The other day I was attending a talk by UCSD Professor Charles Elkan about the Netflix competition, who was incidentally one of two external judges of it, which was really insightful and started getting me interested in Data Mining. So after thinking about storage requirements for my pet-‘Web 4.0 monolithic web-application’ I decided to dig deeper into DBMS technology vs. filesystems. I learned about OODBMS along the way, so we have to cover those briefly as well.
Let’s start with DBMS. They were created to handle large sets of data efficiently in the face of lots of concurrent reads and writes – read users – as well as allow swift querying of that data. They evolved from a mathematical sound theory – first order predicate logic – into what is known as relational algebra.

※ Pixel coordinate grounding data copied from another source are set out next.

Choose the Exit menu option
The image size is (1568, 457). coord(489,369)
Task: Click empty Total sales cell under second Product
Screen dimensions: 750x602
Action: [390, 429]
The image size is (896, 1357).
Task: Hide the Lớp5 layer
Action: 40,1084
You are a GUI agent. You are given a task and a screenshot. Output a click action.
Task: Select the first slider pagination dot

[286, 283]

To summarize, DBMS provide the following things:
- Correctness under concurrent access – known as the ACID principles,
- Complete indices for the data which together with
- a querying language based on a mathematically closed model allows for efficient searching aka. a powerful query execution engine.

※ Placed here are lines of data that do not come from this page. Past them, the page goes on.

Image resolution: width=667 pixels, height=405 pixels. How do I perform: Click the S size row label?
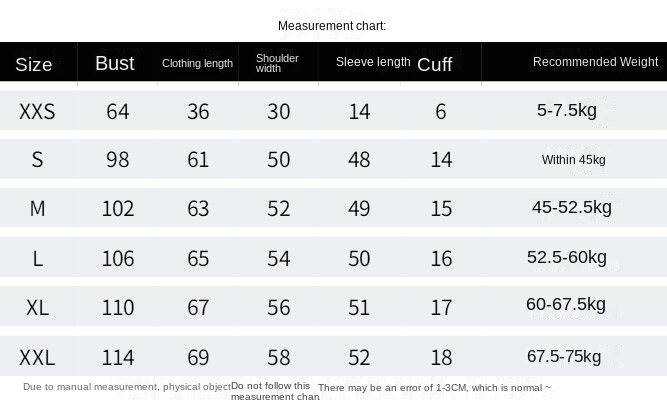(37, 159)
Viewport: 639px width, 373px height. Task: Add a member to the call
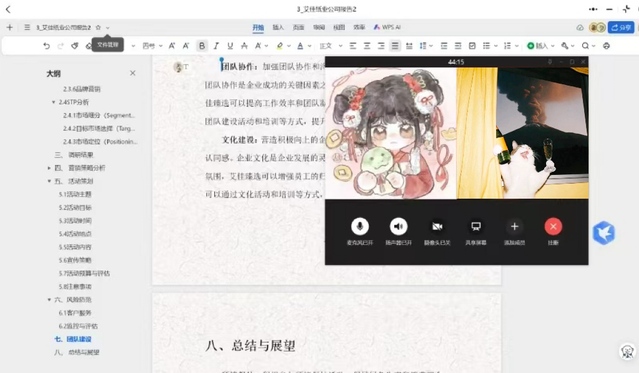[514, 226]
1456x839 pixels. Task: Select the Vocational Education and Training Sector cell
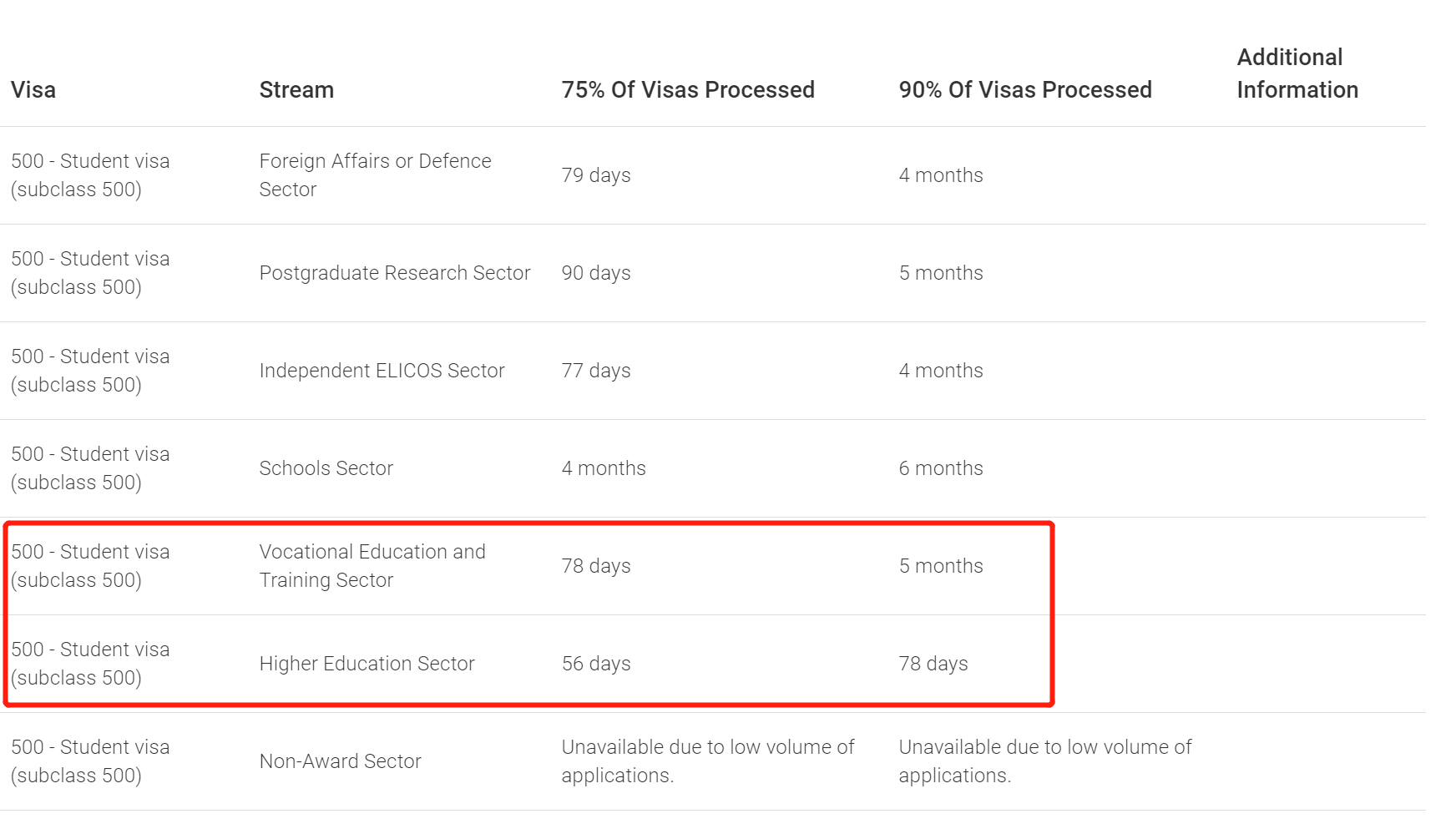[x=372, y=566]
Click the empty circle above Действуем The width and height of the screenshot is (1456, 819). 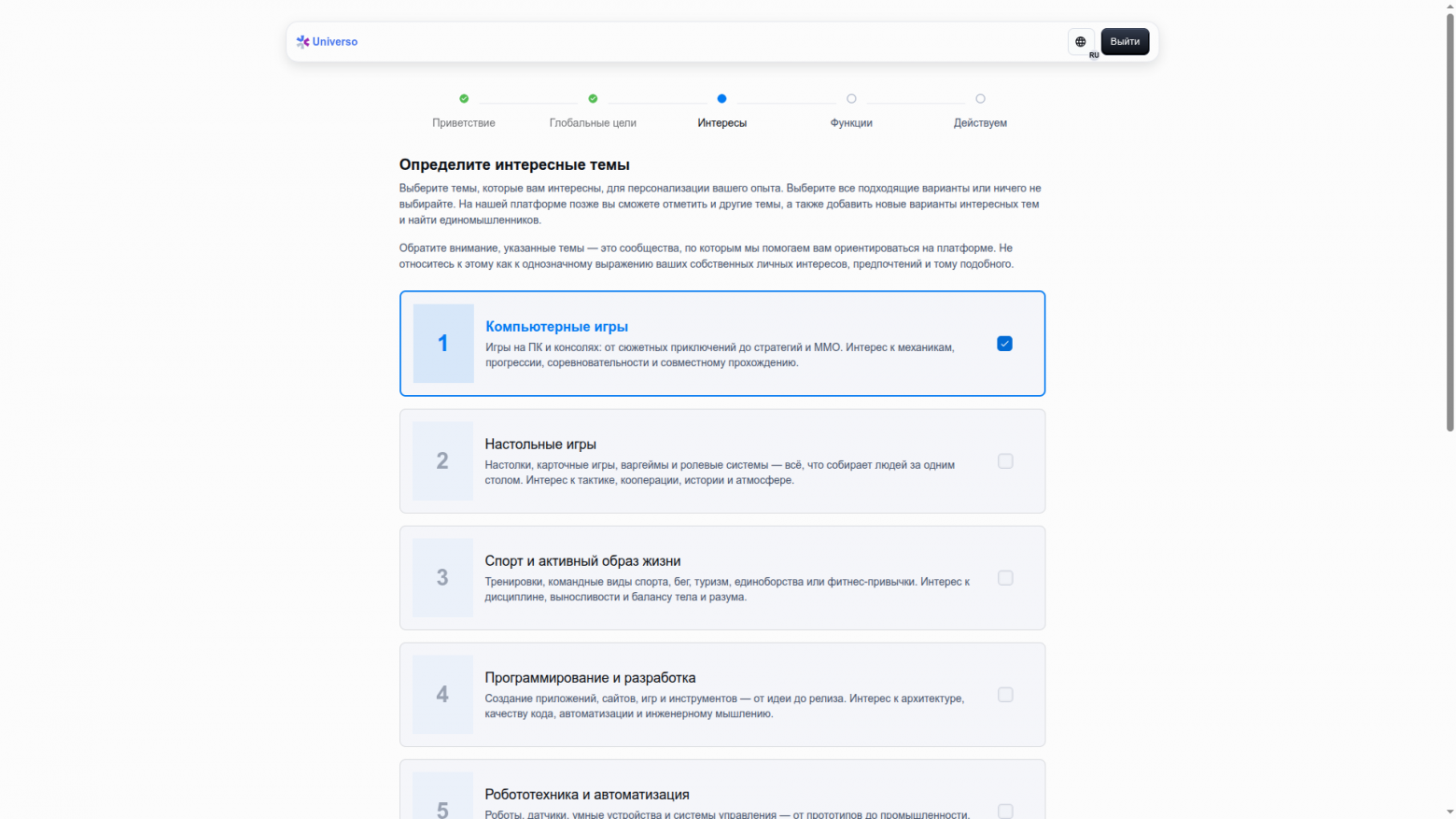coord(980,98)
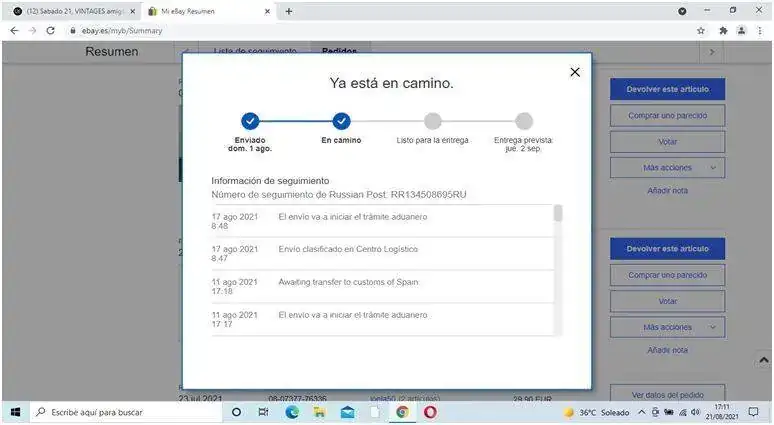This screenshot has width=774, height=425.
Task: Open a new browser tab
Action: 289,11
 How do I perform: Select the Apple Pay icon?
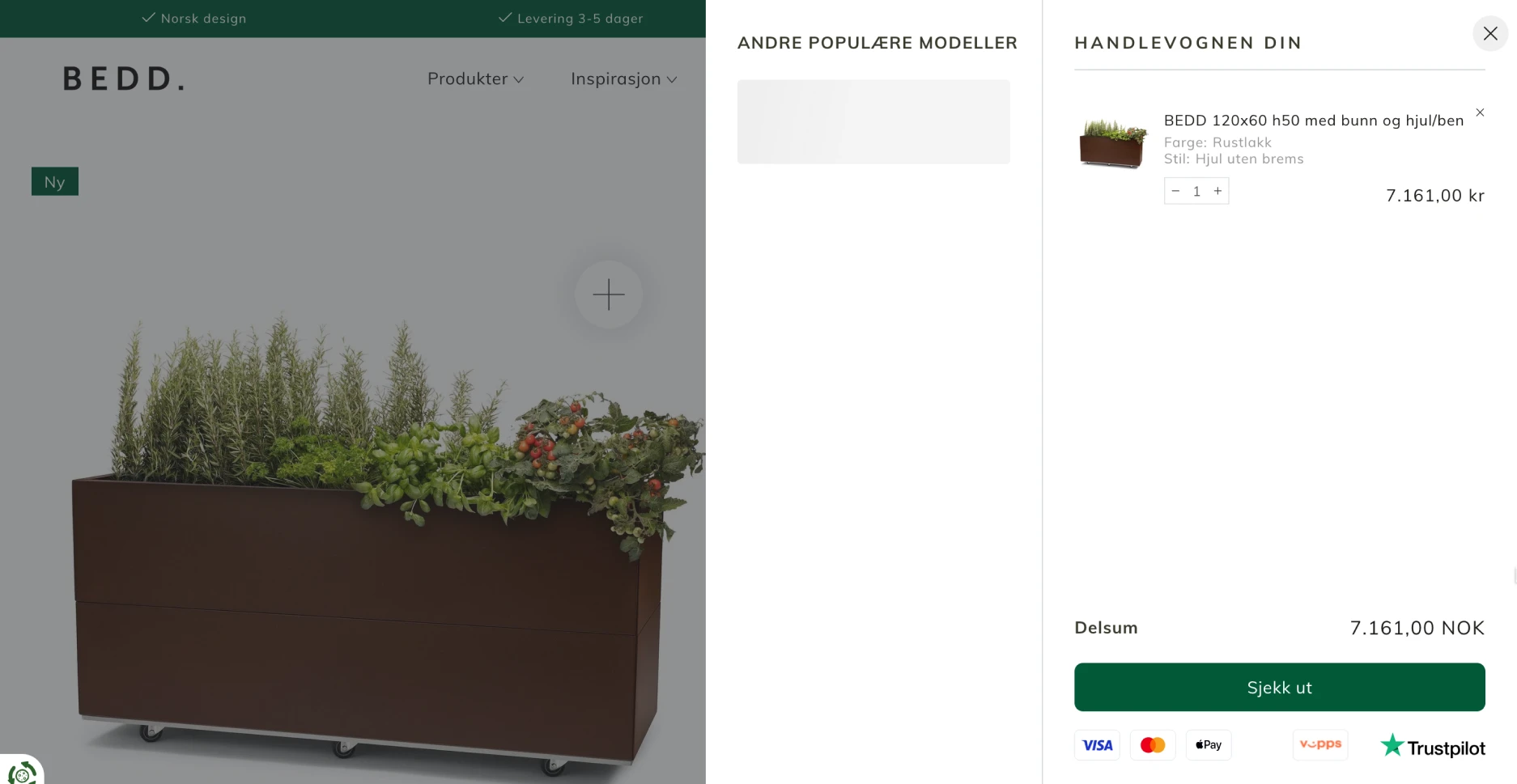[x=1208, y=744]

They can do efficient searching, because DBMS have a very limited set of types and type information about each and every object by strictly validating all data against a schema. Furthermore most of the stored information is small – as in short strings or single numbers. With that information it is easy to build indices over the complete data set that are small enough to be kept in memory for fast access. Query execution engines in modern DBMS are powerful enough to allow querying millions of rows in a matter of seconds.
If you think about the data that needed that kind of storage and/or retrieval and would also gain the most from expensive computing back in those days (and had the money to pay for it) it was mostly banking and insurance companies. Most of the data for those domains is rather 2-dimensional: large tables with eg. customer or account info. Once you start trying to store stuff that is not 2-dimensional but n-dimensional instead, like Object instances in an OO language, you run into what it known as the object-relational impedance. This is basically speaking, the problem of mapping n-dimensional data into 2-dimensional tables. The object-relational-mapping (ORM) approach maps classes to tables and members to columns but has the disadvantage that it needs quite a number of tables which can be cumbersome and for each n x m relationship it needs a mapping table. There are some more issues related to object-relational impedance which I won’t name here.

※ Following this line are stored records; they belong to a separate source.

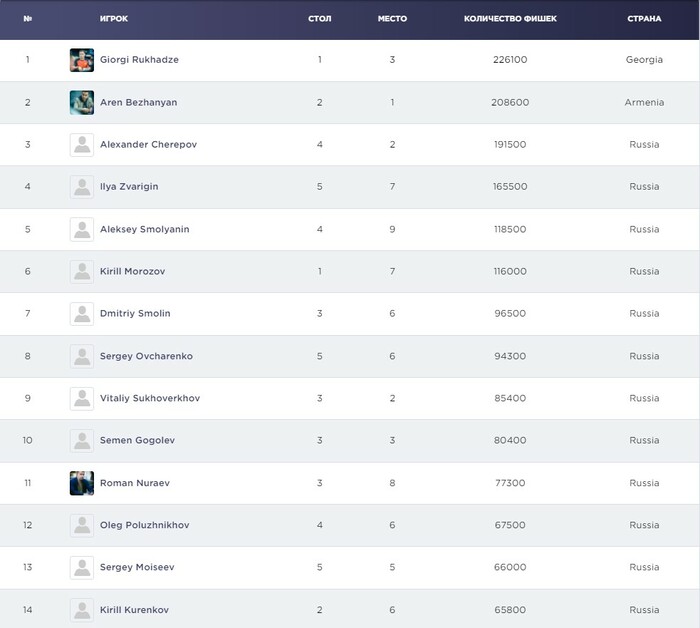The width and height of the screenshot is (700, 628).
Task: Click Kirill Morozov's placeholder avatar icon
Action: (82, 271)
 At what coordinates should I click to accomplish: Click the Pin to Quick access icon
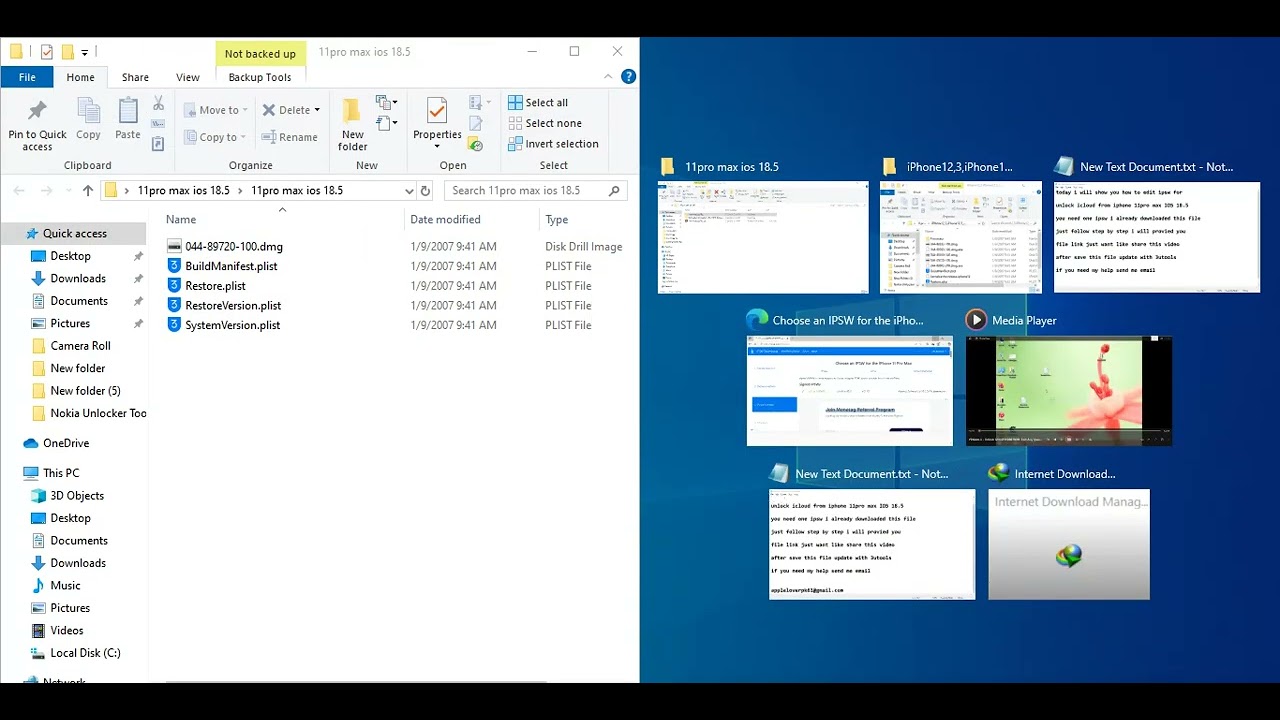(x=37, y=110)
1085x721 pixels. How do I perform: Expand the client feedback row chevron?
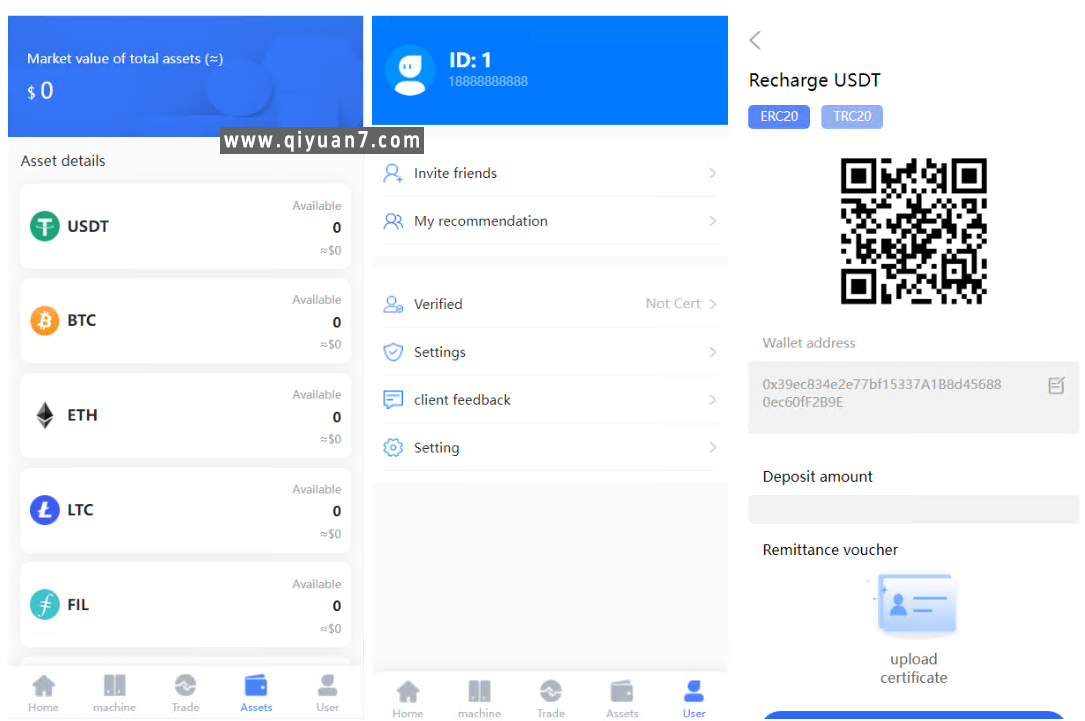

OODBMS, which are quite new in the DBMS landscape, have recently seen a spike in interest because of this exact problem and the fact that OO languages are now the most widely used programming languages. OO languages as well are a fairly recent addition to the programming languages landscape, in the days when the relational model was invented it was mostly procedural languages like Fortran or COBOL. Some relational DBMS in those companies are still programmed in COBOL and measure their uptime in decades.
Instances in an OO language can be modeled as a directed Graph (DG) which even allow cycles (because of back-references) or trees without cycles (if there are no back-references). Trees and multi-dimensional arrays can be mapped to each other.
In short, OODBMS allow the direct mapping from an instance hierarchy (think tree) to a DBMS without the loss of expressiveness or the need to do complicated translation like ORM. So why doesn’t everybody just switch to OODBMS, if they are so much more superior? Well first, some applications do not really use multi-dimensional data, and others have (as already mentioned) been running well for decades – and no one should ever touch a running system; and secondly not everybody uses OO languages. A third reason, is that because traditional DBMS have been around for so long there are literally hundreds of tools available to deal with everything in standard relational format, like proofing, storing, or backup to name just a few, and almost every program that deals with data in some format can at least export its data into some relational format – csv for example.
So what about filesystems, why did I mention them in the subject? Good question.
What do FS’s do, what are they designed for, in comparison to DBMS’s? First of all, they follow the structure of a tree – see? multi-dimensional data – and with the help of links even directed (and cyclic) graphs, by allowing to store data with any n-dimensional prefix – the path. FS are meant to allow fast access to large, unstructured data without imposing any artificial schema on the data. Whereas DBMS were build to allow fast and concurrent access to small, structured data and efficient searching. For that they use transactions to make sure that every user only sees a complete picture of the data (not something intermediate), as well as indices for fast searching, hence the need for as much meta-data as they can get.
FS keep a limited amount of meta-data about their data, things like creation-date, owner and ACLs, whereas DBMS require a lot more meta-data to insure data integrity, concurrent access and more.
Thanks to SSD and lots of cache, FS’es have become faster and faster and can almost rival DBMS in random access time now, even though DBMS keep their indices in RAM for faster access.
So to compare and summarize, FS are only missing transactions, a better way to get complete meta-data info about their data – i.e. parsers for all file types, to be able to build complete indices to allow for fast searching by more than the traditional file attributes.
With transaction support now in Windows NTFS, check it out here, as well as the spotlight indexer now in OSX’s HFS+ filesystem which parses most file types and builds a complete index over all available meta-data (as well as most content), this difference is rapidly shrinking.
So what do you think, are filesystems the DBMS’s of the future?